Instructions to follow:
Retype the shipping emissions text below word for word, in full.

Document passage:
Norway-based marine insurer and Group Club Gard has said that the recent unanimously-agreed International Maritime Organization (IMO) declaration of the ambition to reach net-zero GHG emissions from international shipping “close to 2050” would have implications for shippers because over the next 25 years we would be entering a “fragmented fuel landscape”.

The IMO is now targeting at least a 20% reduction by 2030 and 70% by 2040, compared to 2008 emission levels. The new strategy also includes “striving” for even higher reductions than this by 2030 and 2040.

Shipping of cargo and passengers within, into and from the EU/EEA will be subject to carbon pricing through the EU emission trading system (ETS) from January 1st 2024. This was expected to cost the industry some €8bn to €10bn per year once fully implemented in 2026. The new IMO strategy also introduces emission pricing mechanisms, with different approaches to be assessed.

Gard noted Clarksons’ estimate that 44% of the global order book was alternative fuelled in the first half of 2023. “In the more fragmented fuel landscape, availability could be a risk and it is vital that the global bunkering infrastructure keeps pace with the developments in the industry”, said Gard, adding that green shipping corridors and the ambitions in the Clydebank Declaration would be imperative in the transition.

Gard said that there would be an alteration of risk. If a vessel grounds, the environmental implications of a possible bunker oil spill pose considerable concerns. Alternative fuels are generally less harmful to the immediate environment but present other potential safety consequences. Ammonia is highly toxic; hydrogen is explosive, and batteries can catch fire. New technology could also alter the risk picture for machinery failures, and the correct operations and handling of new fuels will be vital, the insurer said.

Data section:

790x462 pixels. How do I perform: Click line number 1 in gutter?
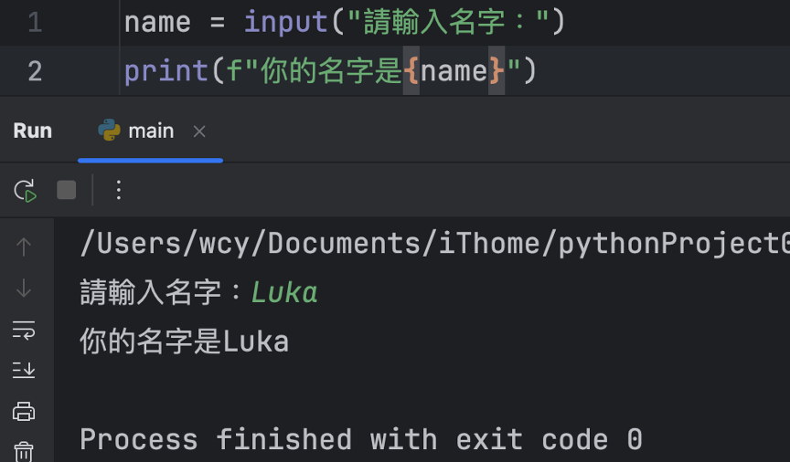click(x=35, y=22)
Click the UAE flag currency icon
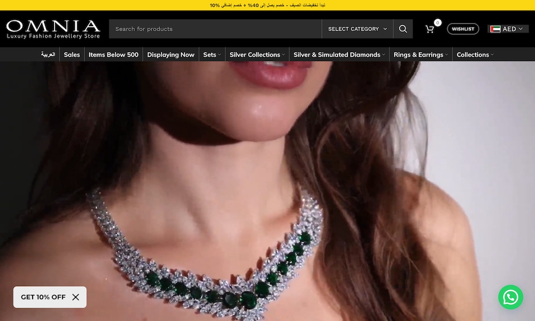Screen dimensions: 535x321 click(495, 29)
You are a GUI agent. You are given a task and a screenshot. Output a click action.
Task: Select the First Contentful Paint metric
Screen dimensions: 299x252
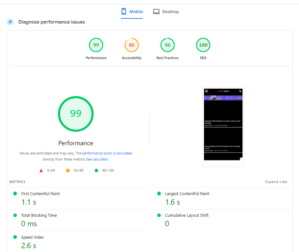pos(40,194)
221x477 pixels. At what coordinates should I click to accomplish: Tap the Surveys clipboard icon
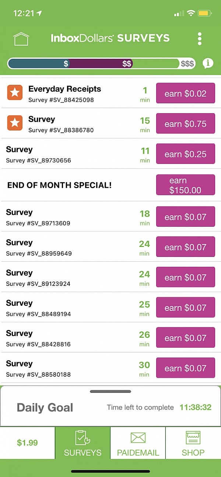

Output for this exercise:
Norway-based marine insurer and Group Club Gard has said that the recent unanimously-agreed International Maritime Organization (IMO) declaration of the ambition to reach net-zero GHG emissions from international shipping “close to 2050” would have implications for shippers because over the next 25 years we would be entering a “fragmented fuel landscape”.

The IMO is now targeting at least a 20% reduction by 2030 and 70% by 2040, compared to 2008 emission levels. The new strategy also includes “striving” for even higher reductions than this by 2030 and 2040.

Shipping of cargo and passengers within, into and from the EU/EEA will be subject to carbon pricing through the EU emission trading system (ETS) from January 1st 2024. This was expected to cost the industry some €8bn to €10bn per year once fully implemented in 2026. The new IMO strategy also introduces emission pricing mechanisms, with different approaches to be assessed.

Gard noted Clarksons’ estimate that 44% of the global order book was alternative fuelled in the first half of 2023. “In the more fragmented fuel landscape, availability could be a risk and it is vital that the global bunkering infrastructure keeps pace with the developments in the industry”, said Gard, adding that green shipping corridors and the ambitions in the Clydebank Declaration would be imperative in the transition.

Gard said that there would be an alteration of risk. If a vessel grounds, the environmental implications of a possible bunker oil spill pose considerable concerns. Alternative fuels are generally less harmful to the immediate environment but present other potential safety consequences. Ammonia is highly toxic; hydrogen is explosive, and batteries can catch fire. New technology could also alter the risk picture for machinery failures, and the correct operations and handling of new fuels will be vital, the insurer said.